Gerard Docherty, Steven McCardle, Francis Mulligan, David Sell, Barry O'Neill and Martyn Fitzsimmons.
Gerard Docherty, Steven McCardle, Francis Mulligan, David Sell, Barry O'Neill and Martyn Fitzsimmons.

POLICE who brought down one of Scotland’s most ruthless crime gangs yesterday pledged to track down and seize their multi-million pound property empire.

Nine of the heavily-armed drugs gang were convicted last week after flooding Scotland with guns and cocaine.

After dismantling their operation, detectives are targeting their dirty fortunes, much of it ploughed into properties on the Costa del Sol and other European holiday resorts.

The gang raked in more than £2m a month by supplying guns and drugs to other organised crime groups.

They were finally brought down after torture victim Robert Allan, who was abducted, shot and brutally beaten for three days over a drugs debt, appeared as a witness against them.

David Sell, Steven McArdle, Gerard Docherty, Martyn Fitzsimmons, Mark Richardson, Michael Bowman, Francis Mulligan, Anthony Woods and Barry O’Neil are due to be sentenced next month for their crimes.

Police Scotland’s Serious Organised Crime and Counter Terrorism squad have now turned their attention on their continental property portfolio and will be working with police forces across Spain and Portugal to recover the group’s assets.

Other Scots gangsters, including Jamie “The Iceman” Stevenson, built huge property empires on the Costas including apartments in millionaire’s playground Marbella.

Detective Chief Superintendent Gerry McLean, head of organised crime and counter terrorism, said: “We think they were trying to legitimise their money and that investment was overseas in property, most of it in the sunnier parts of mainland Europe.

Det Chief Supt Gerry McLean (Alan MacGregor Ewing)
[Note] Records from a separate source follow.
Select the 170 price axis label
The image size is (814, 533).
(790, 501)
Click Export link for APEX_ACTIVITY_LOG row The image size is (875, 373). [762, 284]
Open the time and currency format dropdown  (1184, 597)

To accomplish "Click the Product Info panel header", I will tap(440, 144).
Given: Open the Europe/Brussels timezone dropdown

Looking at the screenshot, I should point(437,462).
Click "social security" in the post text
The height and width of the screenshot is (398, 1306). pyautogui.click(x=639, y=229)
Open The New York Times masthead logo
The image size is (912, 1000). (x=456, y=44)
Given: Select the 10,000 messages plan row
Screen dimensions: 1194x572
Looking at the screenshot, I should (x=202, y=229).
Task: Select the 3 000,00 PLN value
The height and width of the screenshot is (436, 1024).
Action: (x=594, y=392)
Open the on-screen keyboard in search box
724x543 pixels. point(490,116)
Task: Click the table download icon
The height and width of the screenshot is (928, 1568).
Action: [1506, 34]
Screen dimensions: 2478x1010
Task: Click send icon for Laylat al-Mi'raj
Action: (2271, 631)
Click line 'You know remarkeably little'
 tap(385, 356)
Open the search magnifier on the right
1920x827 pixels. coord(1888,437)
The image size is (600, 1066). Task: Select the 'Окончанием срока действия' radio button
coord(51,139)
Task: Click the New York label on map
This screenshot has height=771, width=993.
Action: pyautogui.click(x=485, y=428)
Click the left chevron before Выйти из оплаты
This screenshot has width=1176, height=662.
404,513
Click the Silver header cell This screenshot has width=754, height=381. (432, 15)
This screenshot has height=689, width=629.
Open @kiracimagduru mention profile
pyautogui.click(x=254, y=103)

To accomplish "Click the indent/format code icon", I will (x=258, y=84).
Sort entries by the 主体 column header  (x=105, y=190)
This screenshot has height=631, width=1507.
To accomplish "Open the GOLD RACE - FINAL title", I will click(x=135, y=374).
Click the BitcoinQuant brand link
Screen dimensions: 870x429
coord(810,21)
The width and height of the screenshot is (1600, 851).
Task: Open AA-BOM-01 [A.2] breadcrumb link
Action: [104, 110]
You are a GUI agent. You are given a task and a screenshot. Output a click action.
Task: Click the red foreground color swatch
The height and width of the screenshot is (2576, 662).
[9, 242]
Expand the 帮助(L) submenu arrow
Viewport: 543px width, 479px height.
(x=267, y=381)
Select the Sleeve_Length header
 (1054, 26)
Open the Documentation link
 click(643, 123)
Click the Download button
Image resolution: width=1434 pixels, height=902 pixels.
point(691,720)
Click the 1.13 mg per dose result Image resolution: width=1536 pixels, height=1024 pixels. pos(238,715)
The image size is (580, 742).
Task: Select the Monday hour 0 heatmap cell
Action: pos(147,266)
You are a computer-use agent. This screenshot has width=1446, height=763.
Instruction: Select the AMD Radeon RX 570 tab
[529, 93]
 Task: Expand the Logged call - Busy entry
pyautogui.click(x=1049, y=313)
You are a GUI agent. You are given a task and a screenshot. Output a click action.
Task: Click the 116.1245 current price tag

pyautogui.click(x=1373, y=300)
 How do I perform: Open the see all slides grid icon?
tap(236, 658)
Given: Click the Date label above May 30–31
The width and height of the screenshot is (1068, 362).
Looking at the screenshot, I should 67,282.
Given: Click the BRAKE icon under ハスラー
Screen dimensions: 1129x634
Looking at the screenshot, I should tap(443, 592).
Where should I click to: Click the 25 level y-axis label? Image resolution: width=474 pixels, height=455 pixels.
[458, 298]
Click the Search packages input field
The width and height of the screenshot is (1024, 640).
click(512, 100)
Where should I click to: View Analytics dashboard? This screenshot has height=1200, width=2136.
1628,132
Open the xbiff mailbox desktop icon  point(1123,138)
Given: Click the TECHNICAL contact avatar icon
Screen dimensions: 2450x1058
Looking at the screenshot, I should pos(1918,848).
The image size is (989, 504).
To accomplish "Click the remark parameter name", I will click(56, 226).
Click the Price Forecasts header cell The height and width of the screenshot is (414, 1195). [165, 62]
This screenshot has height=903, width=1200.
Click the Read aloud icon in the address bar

“Part of the investigation, working with international law enforcement partners, is looking at where they have businesses and properties around the world.

“We welcome the convictions, it will make a huge impact in Scotland but there is still a huge amount of work to be done to target wider parts of the network.”

The group were caught with an arsenal of powerful automatic weaponry and sophisticated scrambling devices designed to avoid electronic surveillance.

They used signal blockers and modified industrial equipment, which allowed them to transport up to a tonne of cocaine and a cache of weapons across the country every year undetected.

DCS McLean said: “They had huge international reach. More traditionally crime groups in Scotland will know someone in Holland or Spain, who will then know someone in South America and will pay for part of a shipment.

“This group controlled all of that trafficking route, from source straight through to the streets.

“That was their power. ”

During the police operation, 12 guns, including seven automatic weapons, were recovered from modified cars, as well as pieces of hi-tech signal-jamming equipment. Encrypted mobile phones, laptops, tables and a grenade were also recovered.

The volume of hi-tech gear and firearms, levels of extreme violence and “blatant disregard for public safety” are what mark the group out as different from others before, according to police.

DCS McLean said the availability of firearms from Eastern Europe made it easier for the Scottish gang to get their hands on high-quality weapons including a Skorpion submachine gun – the weapon used in the Paris terror attacks in 2015.

He said: “While firearms have always been with us, the more modern and contemporary crime groups are making more use of the availability of firearms.

“I don’t think firearms are being used more frequently but perhaps the way they are being used appears to be far more reckless than before, with more public disregard.

“That is what this case has brought out.

“The numbers remain fairly constant in Scotland, but firearms are more freely available because the world is a smaller place.

“Some of the changes in Eastern Europe, where a lot of these weapons are brought, means criminal gangs are able to move them about.

“Those markets to supply firearms are more readily available. That is definitely something this group have exploited.”